* What you have to do
Each line from the one with "Select the Crop tool" through the last line of the material is to be printed exactly; no other line and no picture belongs in the copy.
===
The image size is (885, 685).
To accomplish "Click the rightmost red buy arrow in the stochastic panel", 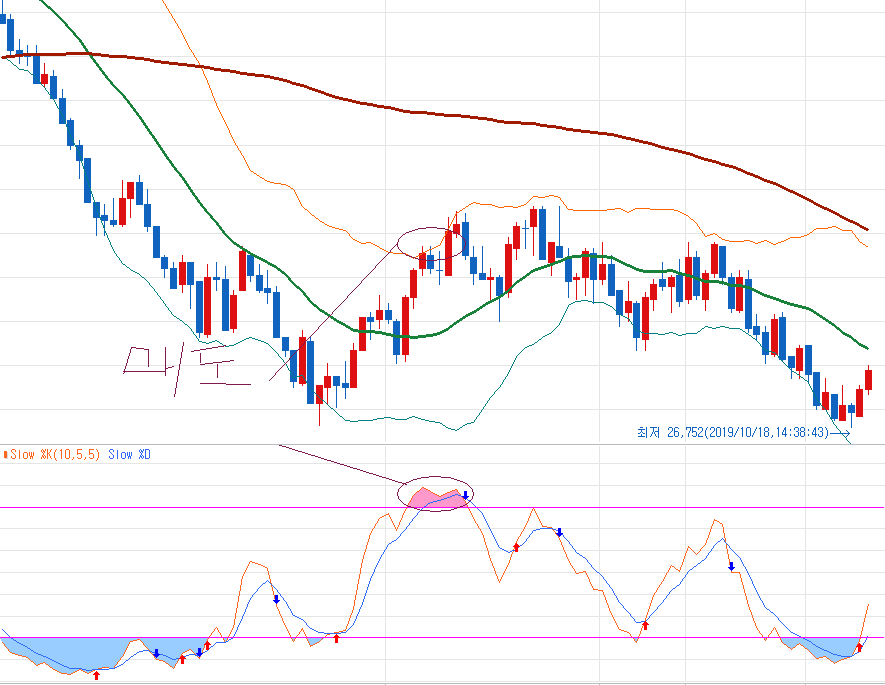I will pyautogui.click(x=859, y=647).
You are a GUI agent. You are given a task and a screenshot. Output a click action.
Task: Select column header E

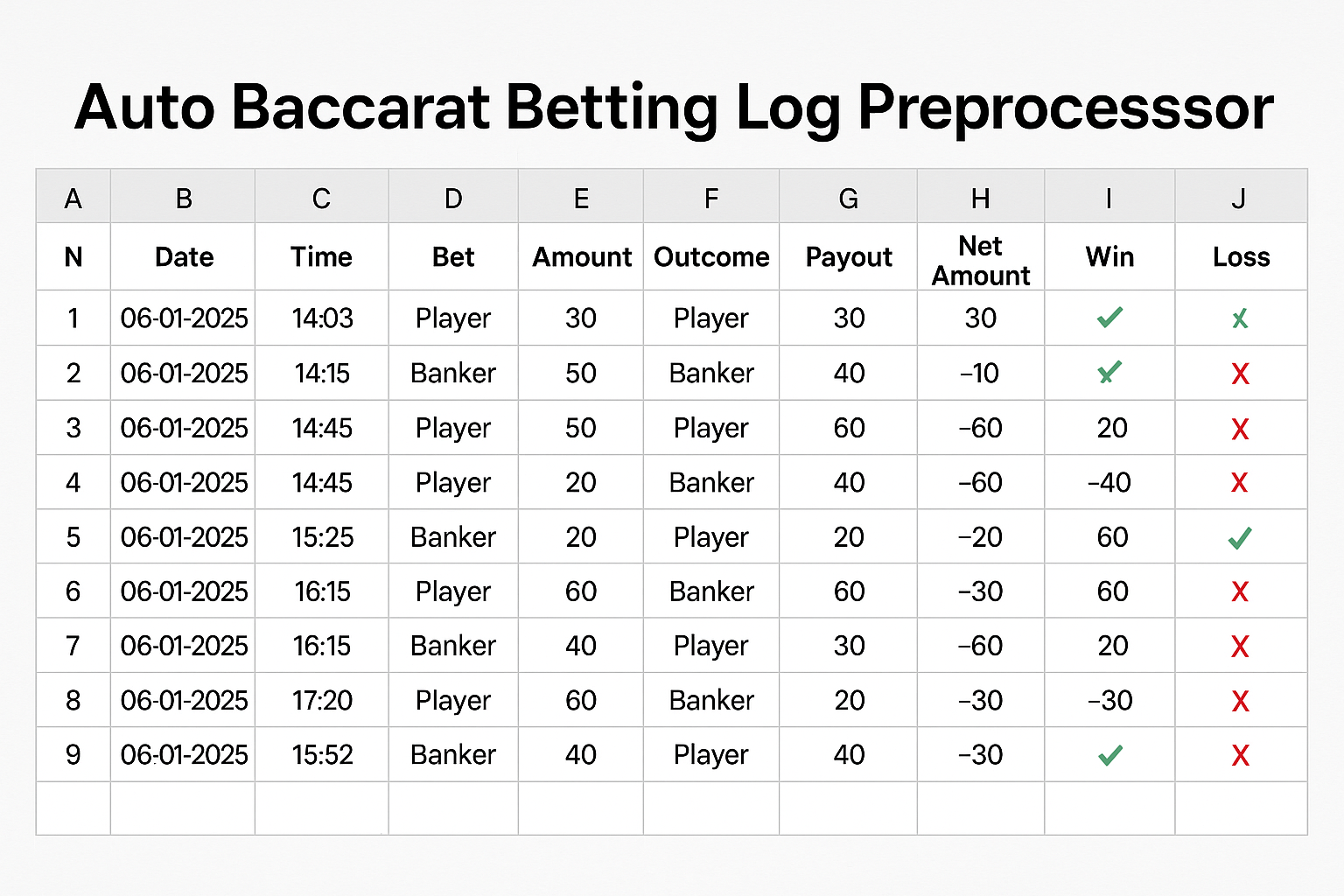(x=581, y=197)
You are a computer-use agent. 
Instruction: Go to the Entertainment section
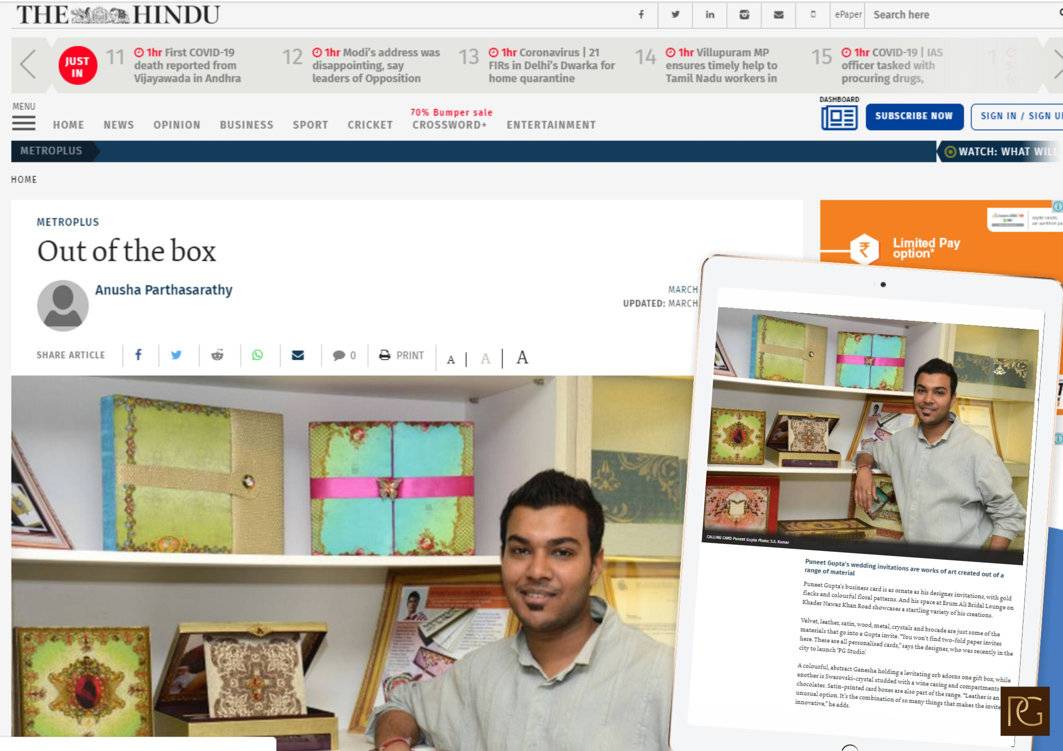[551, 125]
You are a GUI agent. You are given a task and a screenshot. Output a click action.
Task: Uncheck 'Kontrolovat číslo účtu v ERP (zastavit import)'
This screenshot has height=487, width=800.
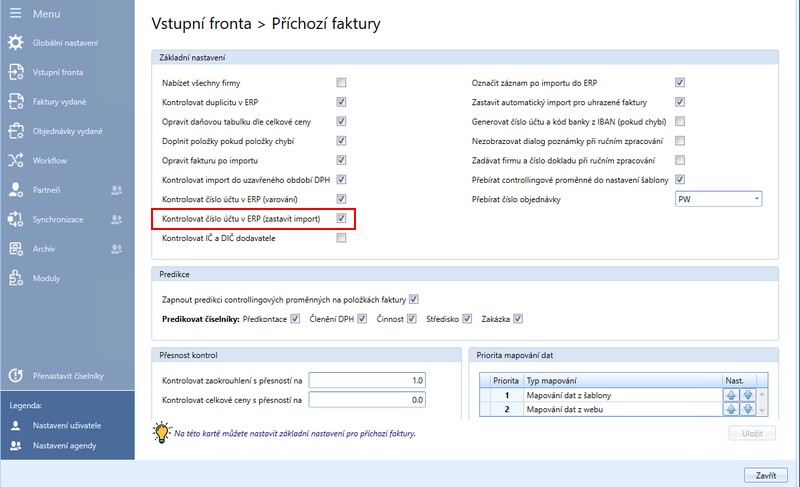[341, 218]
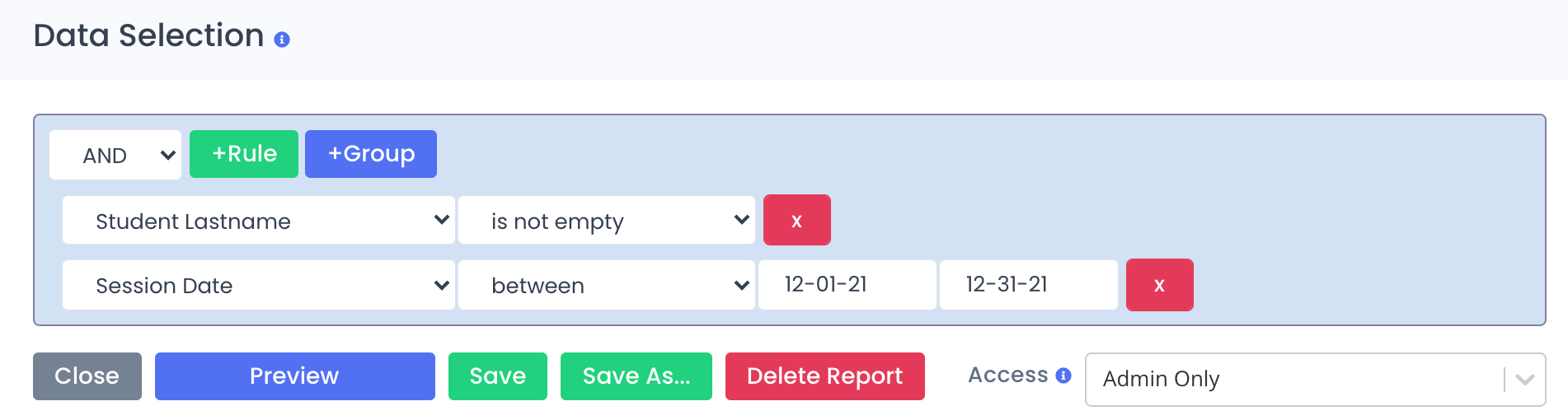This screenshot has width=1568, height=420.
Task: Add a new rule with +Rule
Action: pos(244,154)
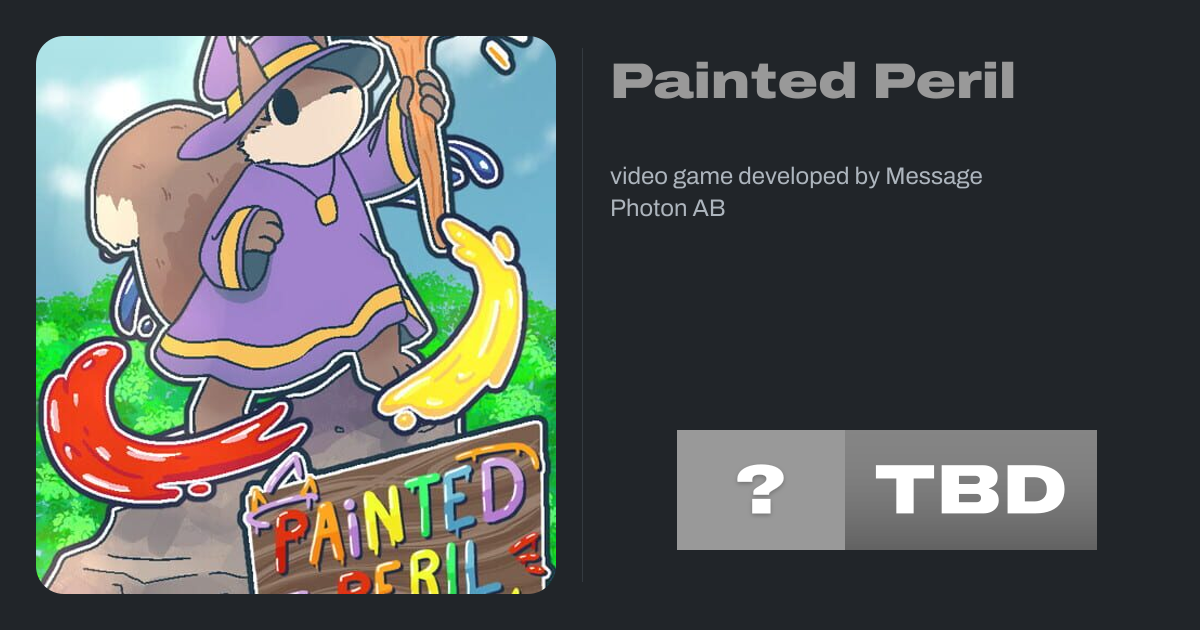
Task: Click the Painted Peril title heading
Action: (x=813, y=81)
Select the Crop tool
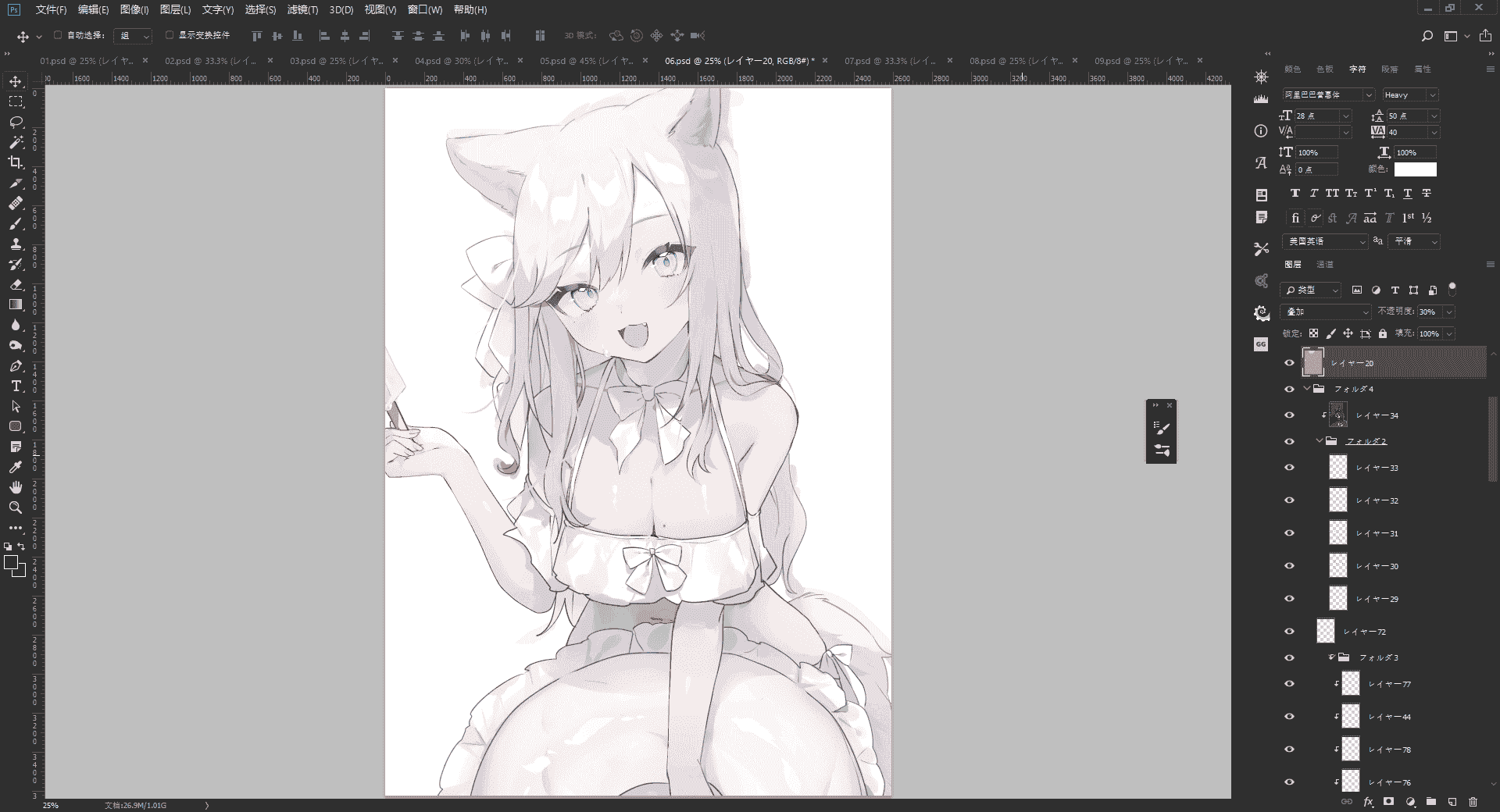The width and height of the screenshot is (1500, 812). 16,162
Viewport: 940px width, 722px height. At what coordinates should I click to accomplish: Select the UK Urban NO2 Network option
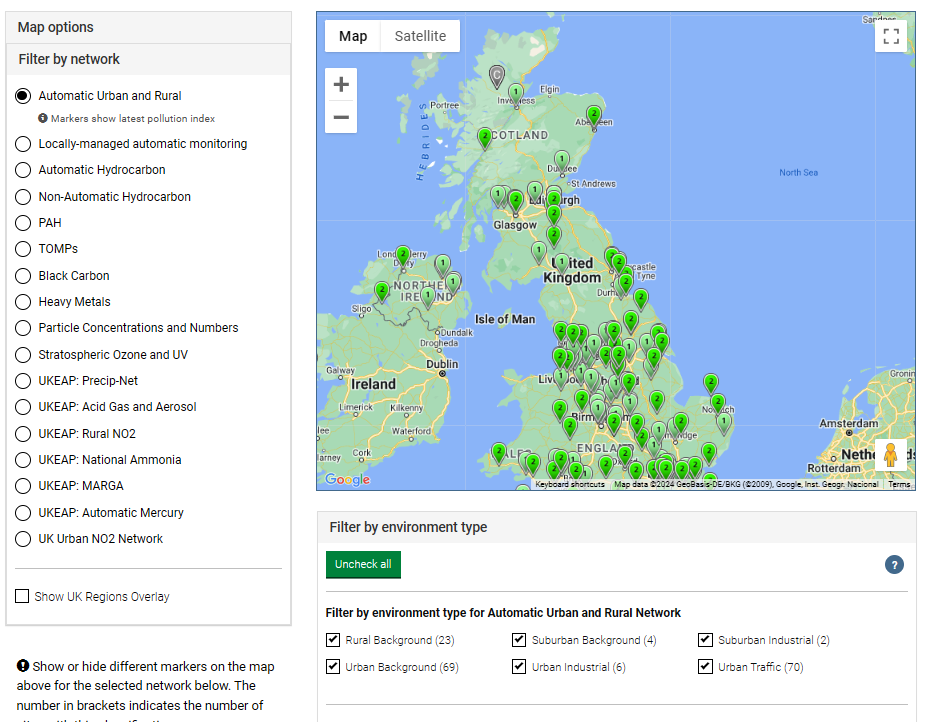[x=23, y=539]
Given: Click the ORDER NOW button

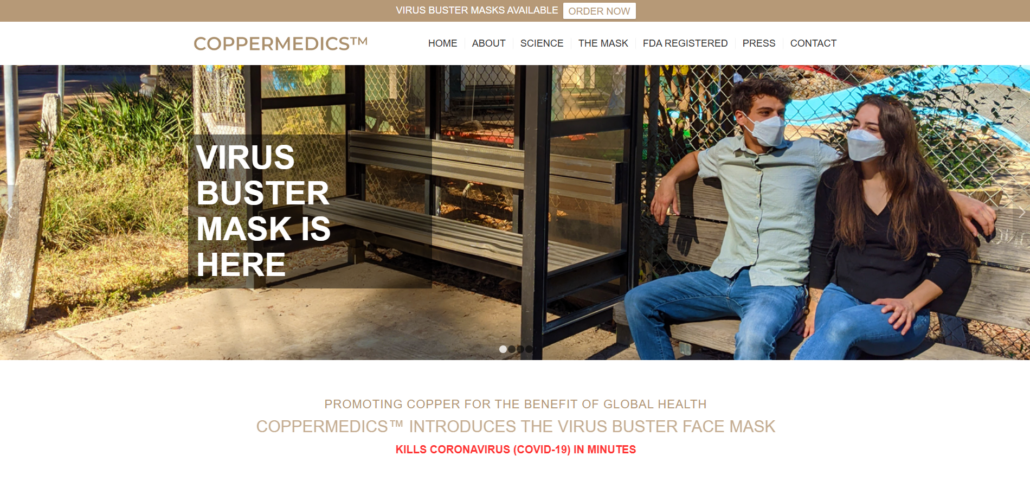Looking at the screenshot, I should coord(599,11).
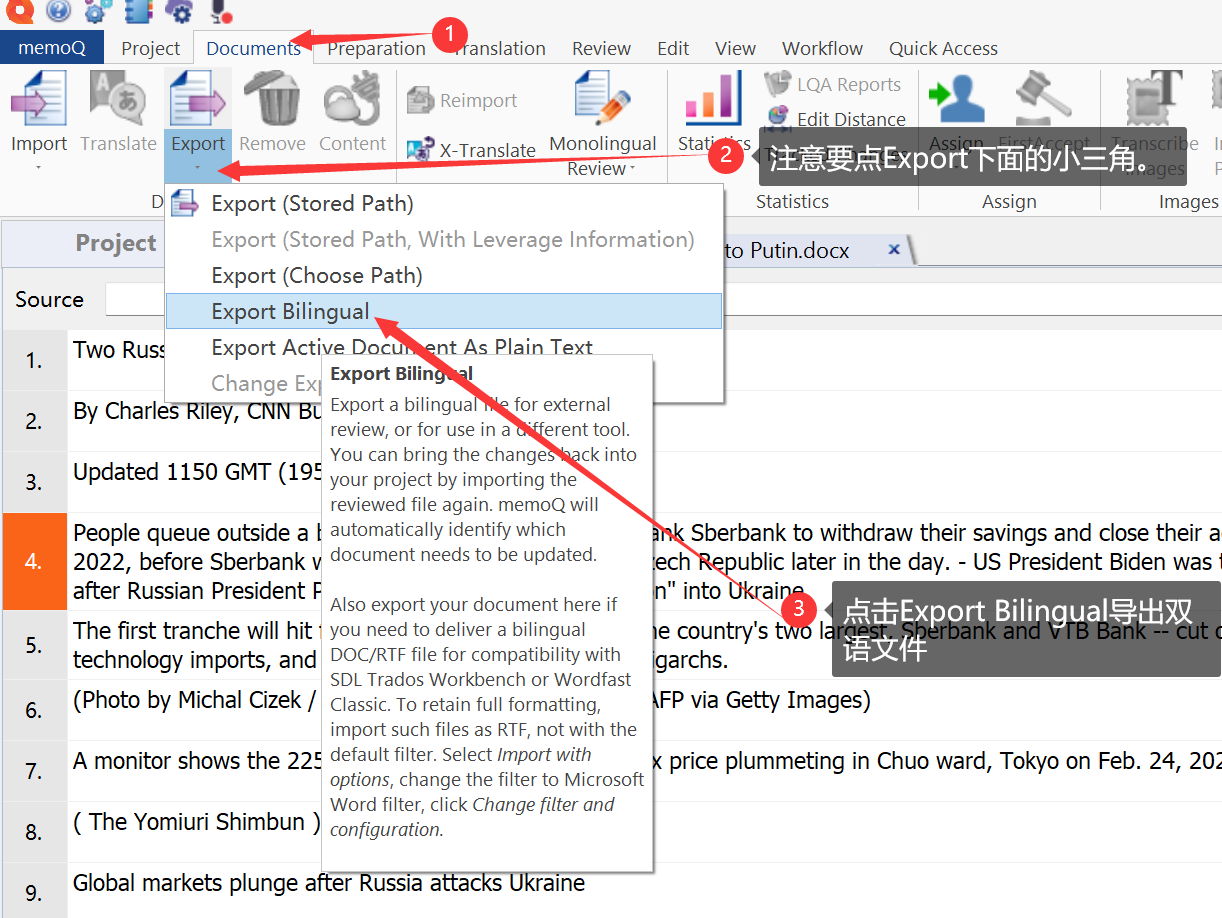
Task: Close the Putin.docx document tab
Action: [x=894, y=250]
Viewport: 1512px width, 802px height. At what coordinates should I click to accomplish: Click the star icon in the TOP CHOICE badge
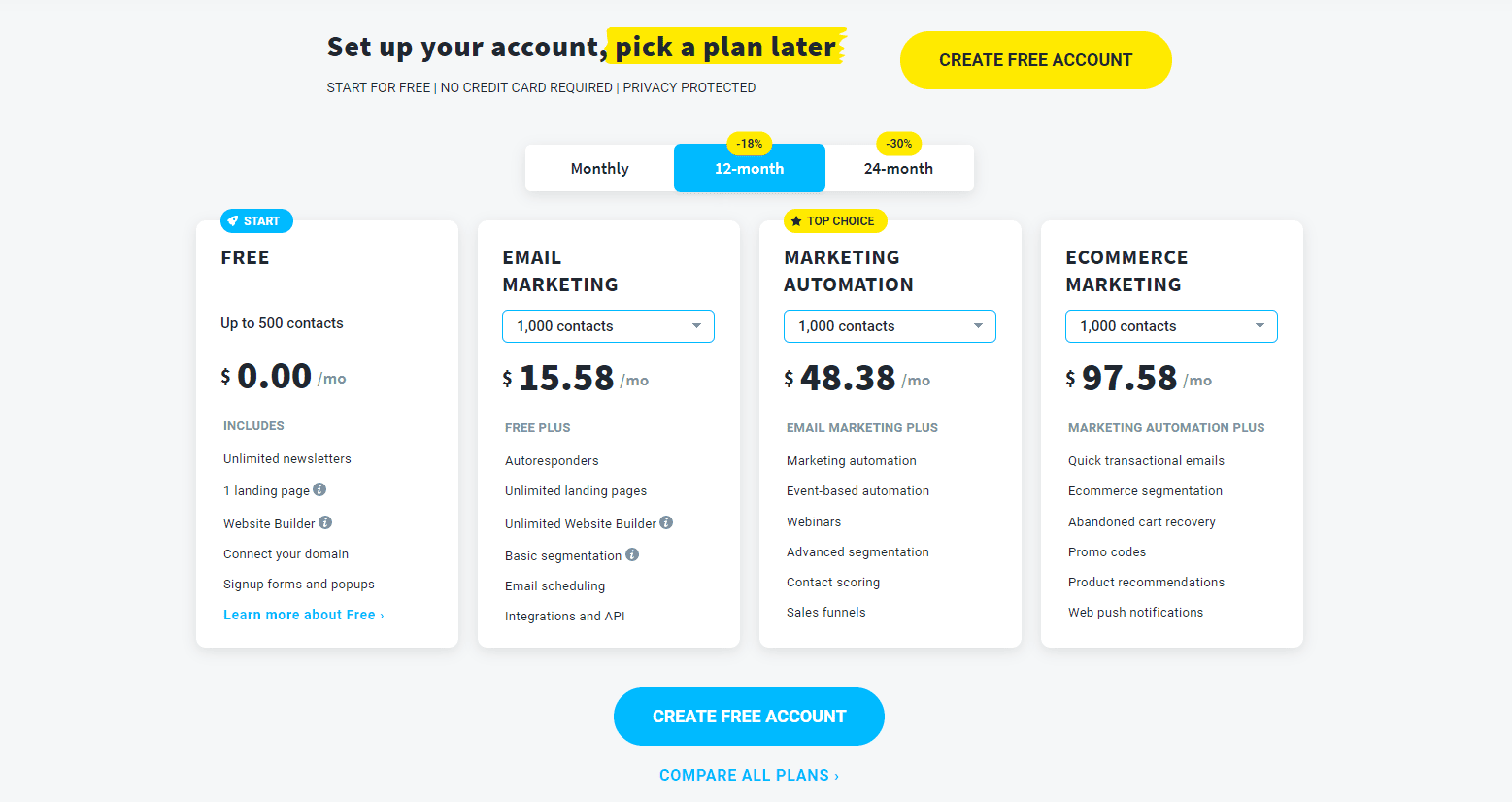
===
* Task response
Select the Crop tool
The width and height of the screenshot is (1500, 812). 16,162
Viewport: 940px width, 722px height. At what coordinates should I click to accomplish: Select the UK Urban NO2 Network option
[x=23, y=539]
Given: Click the ORDER NOW button

Looking at the screenshot, I should coord(599,11).
Task: Close the Putin.docx document tab
Action: [x=894, y=250]
Viewport: 1512px width, 802px height. At what coordinates should I click to accomplish: Click the star icon in the TOP CHOICE badge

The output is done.